▶ [TASK DIRECTIONS]:
Leaving out all pictures, repeat exactly the lines from the one that holds "Given: Click the notification bell icon" to the last line of the entries below.

▶ [DATASET EXTRACT]:
+-------+

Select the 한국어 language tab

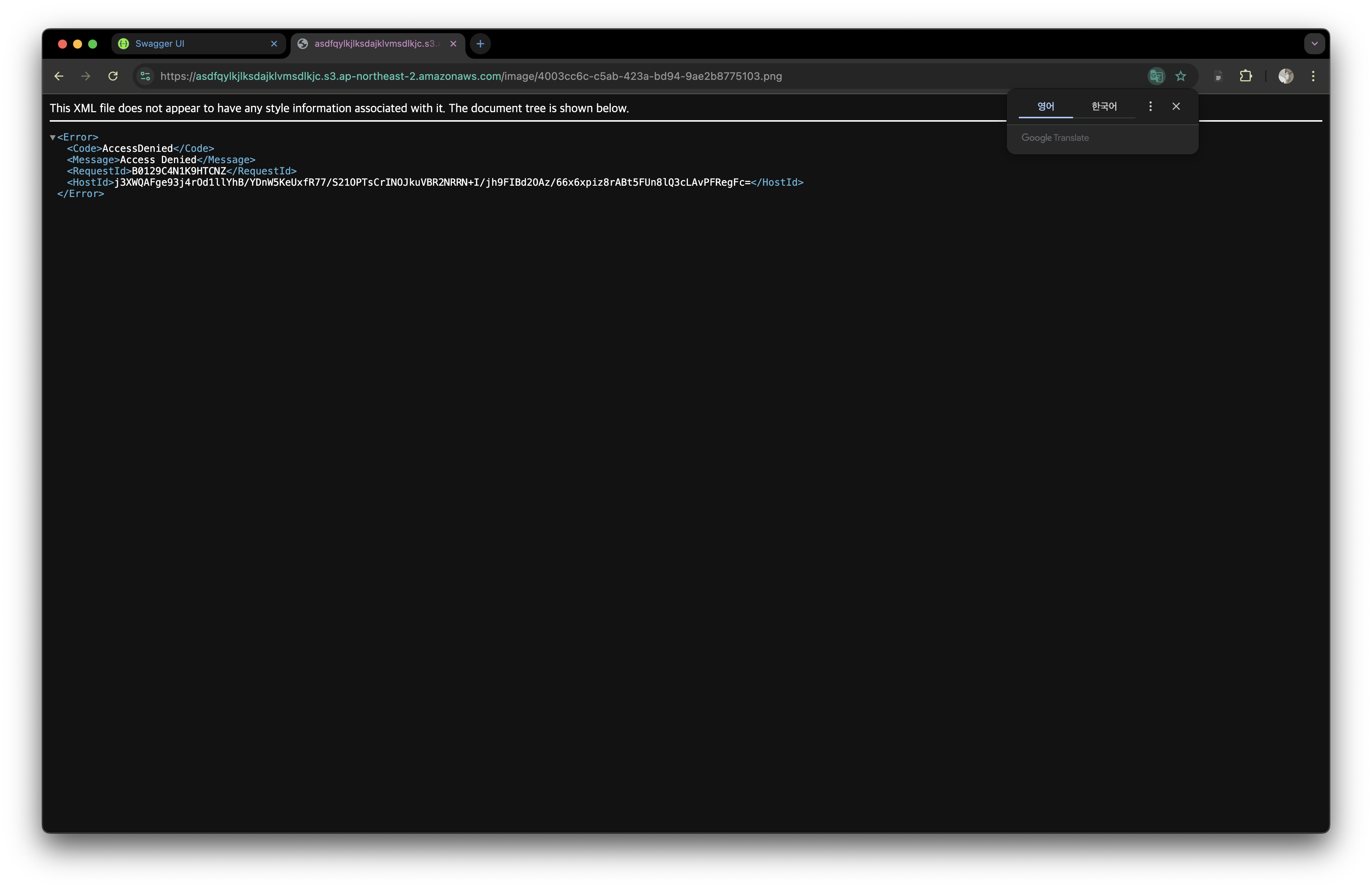tap(1104, 106)
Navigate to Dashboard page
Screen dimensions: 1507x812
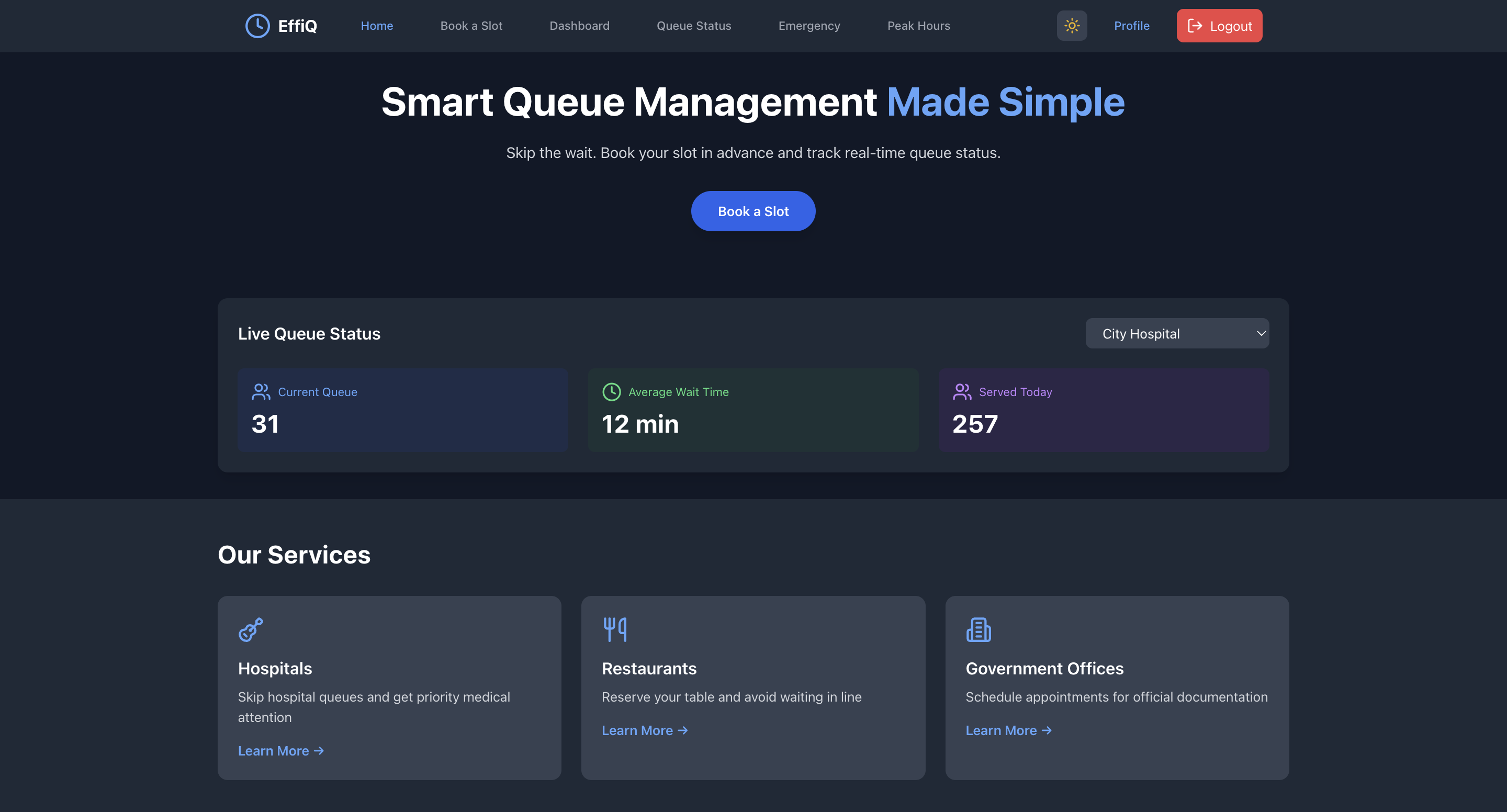click(579, 26)

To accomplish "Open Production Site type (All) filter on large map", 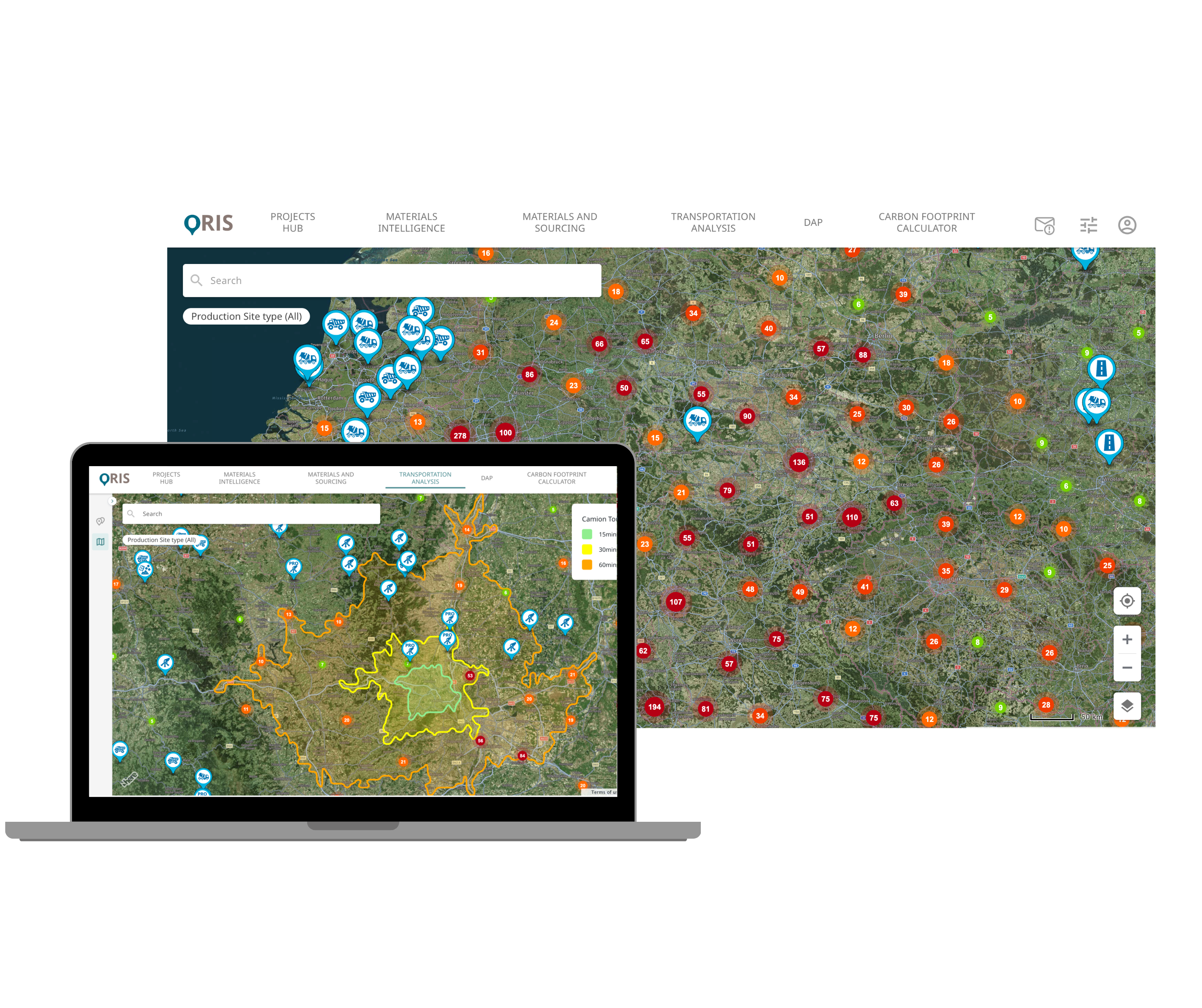I will tap(246, 316).
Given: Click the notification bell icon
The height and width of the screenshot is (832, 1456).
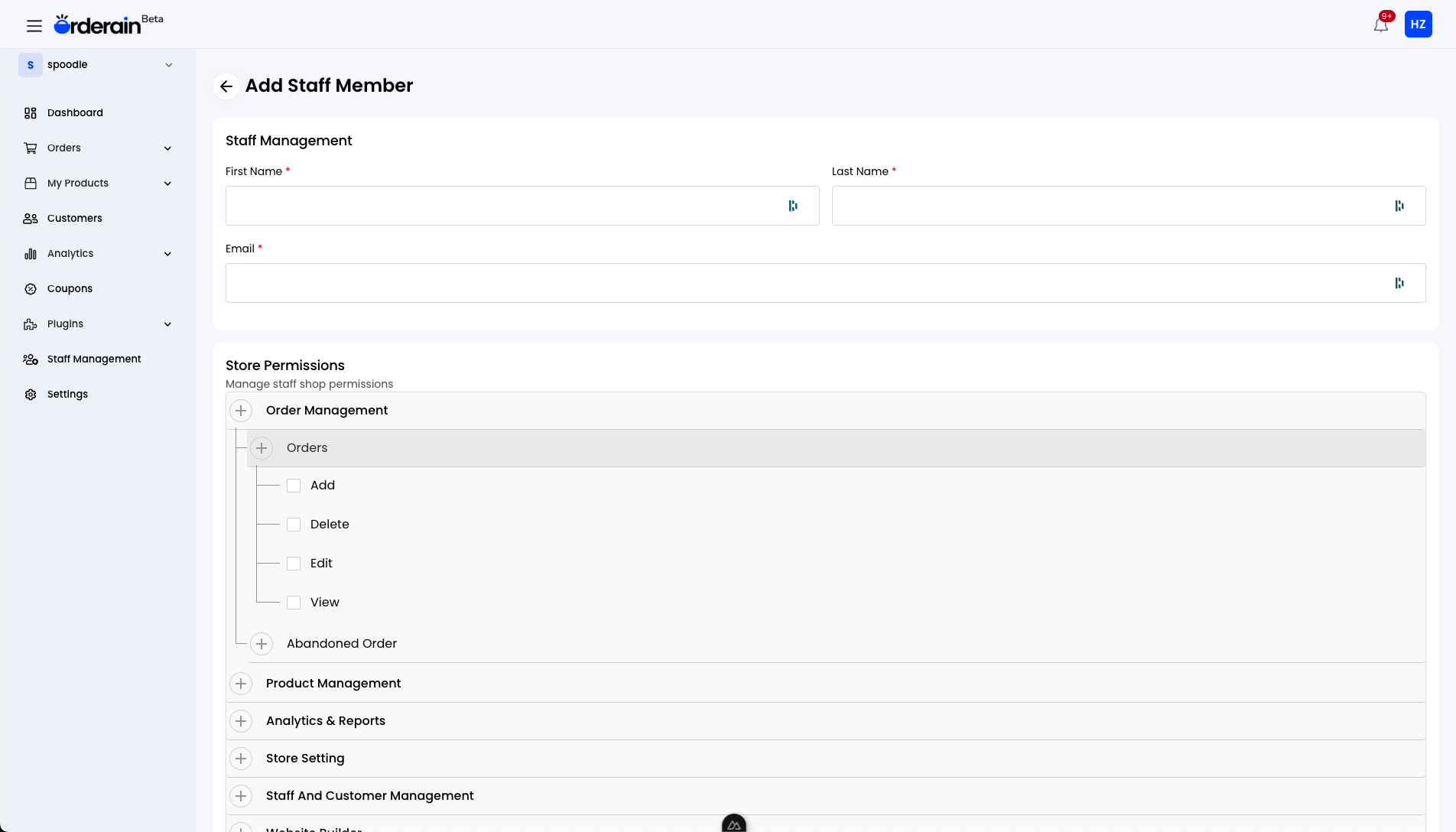Looking at the screenshot, I should [1380, 24].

+-------+

▶ [SOLUTION]:
Given: Click the notification bell icon
The height and width of the screenshot is (832, 1456).
Looking at the screenshot, I should [1380, 24].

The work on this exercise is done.